▽

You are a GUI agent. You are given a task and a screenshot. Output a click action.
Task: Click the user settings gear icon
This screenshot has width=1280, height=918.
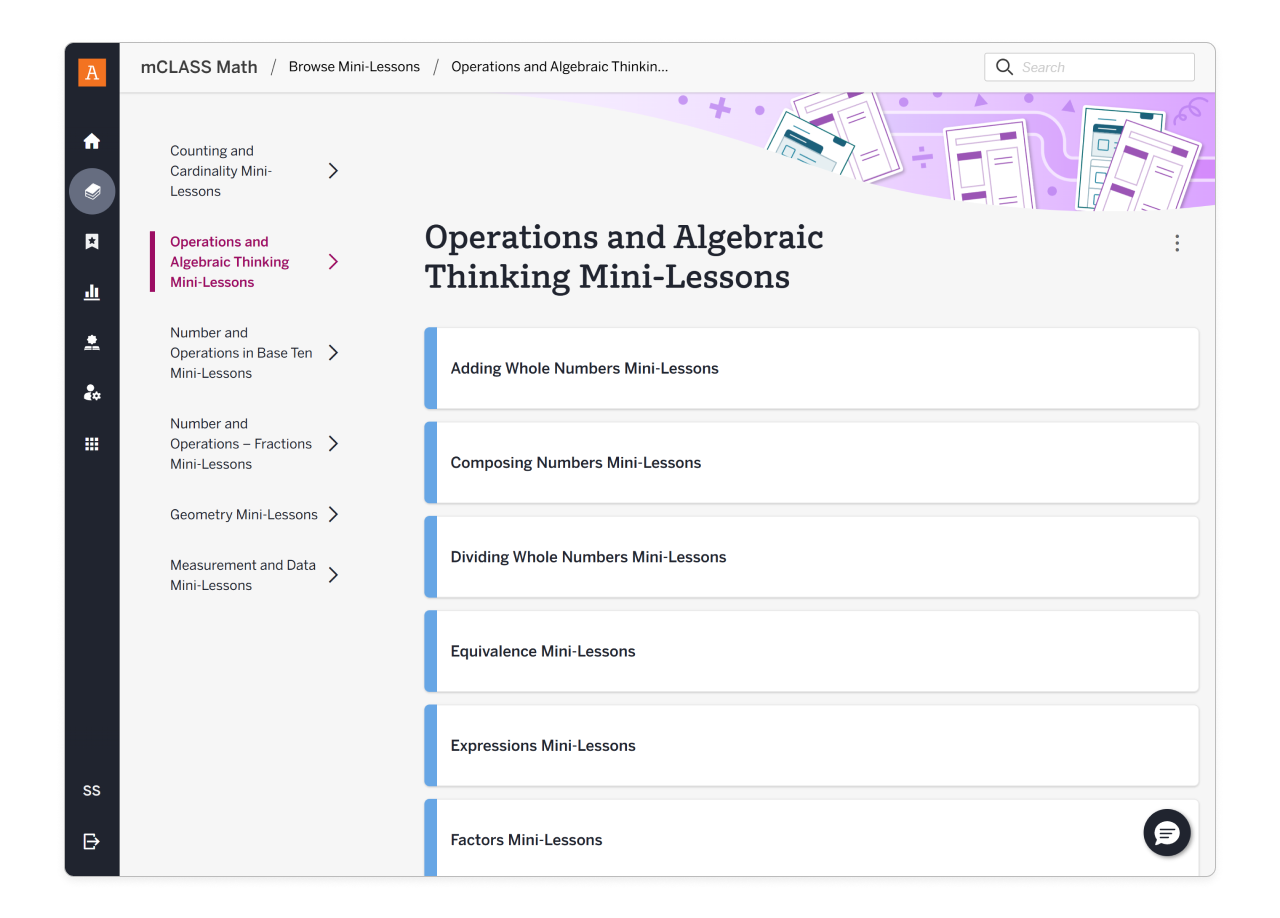pyautogui.click(x=91, y=392)

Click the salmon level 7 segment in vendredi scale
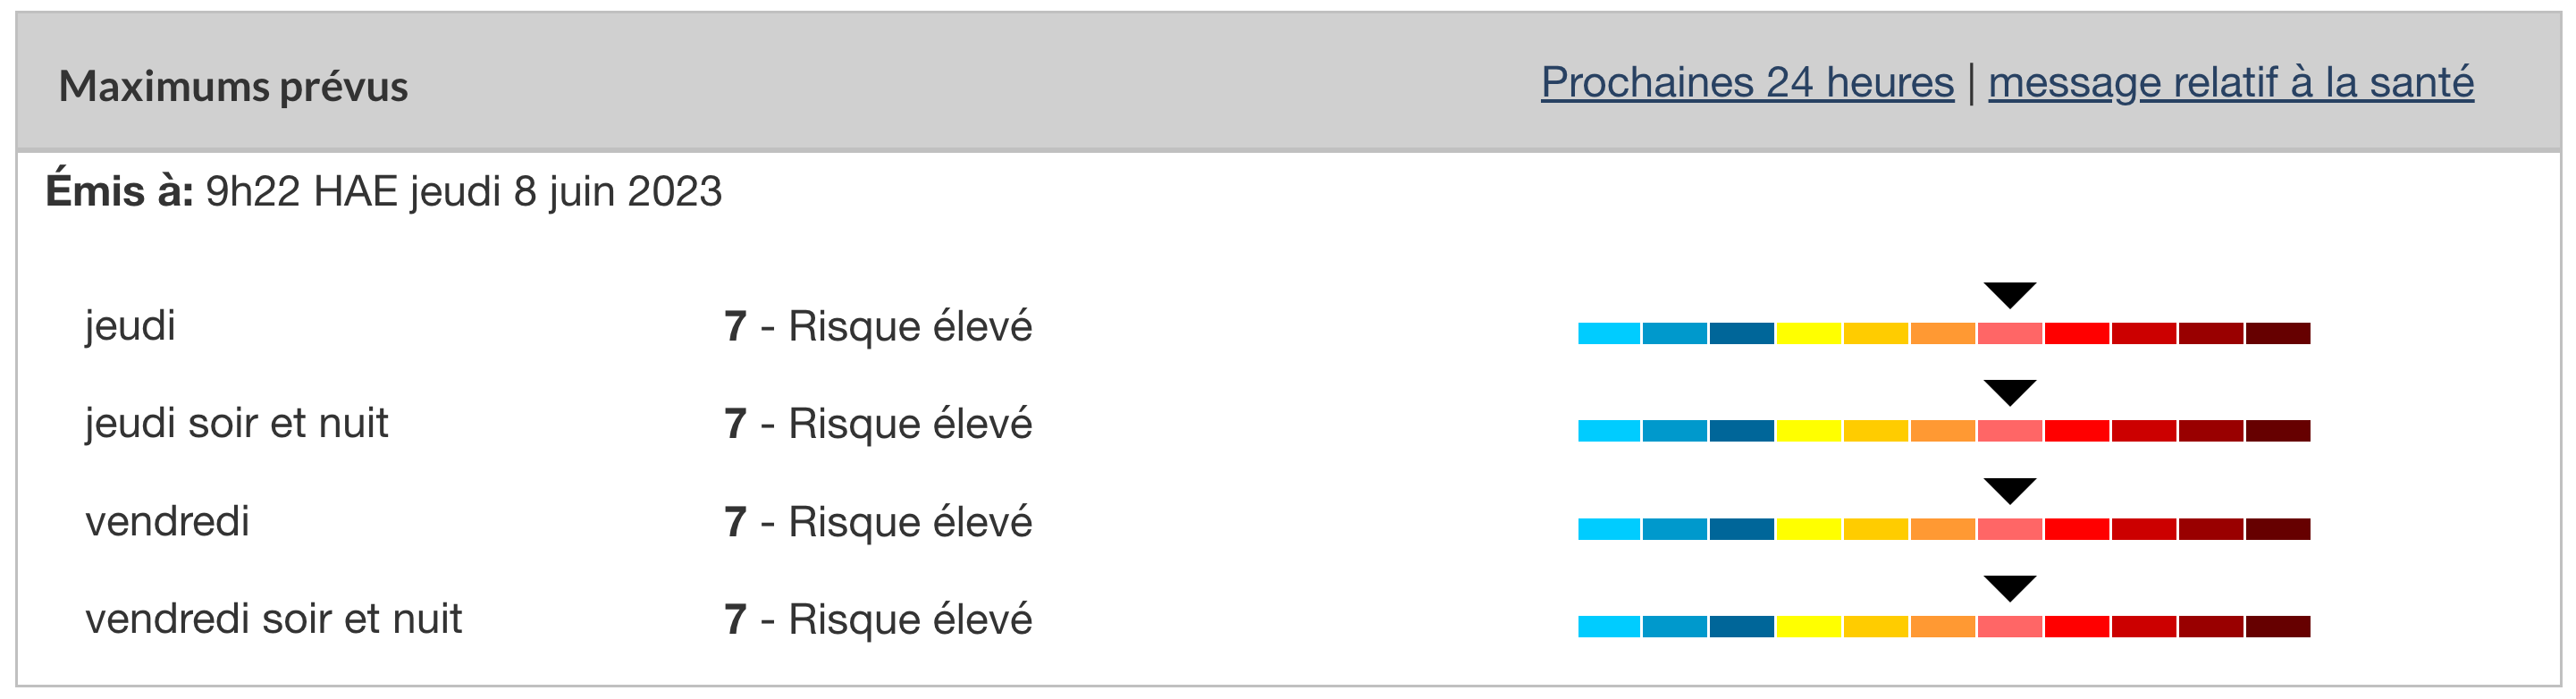pyautogui.click(x=2010, y=529)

△

**Your assignment**
With the pictures omitted, print precisely the lines from the one with "Task: Click the user settings gear icon" to the final line of the records, both included.

**Answer box**
Task: Click the user settings gear icon
This screenshot has width=1280, height=918.
pyautogui.click(x=91, y=392)

Click the salmon level 7 segment in vendredi scale
pyautogui.click(x=2010, y=529)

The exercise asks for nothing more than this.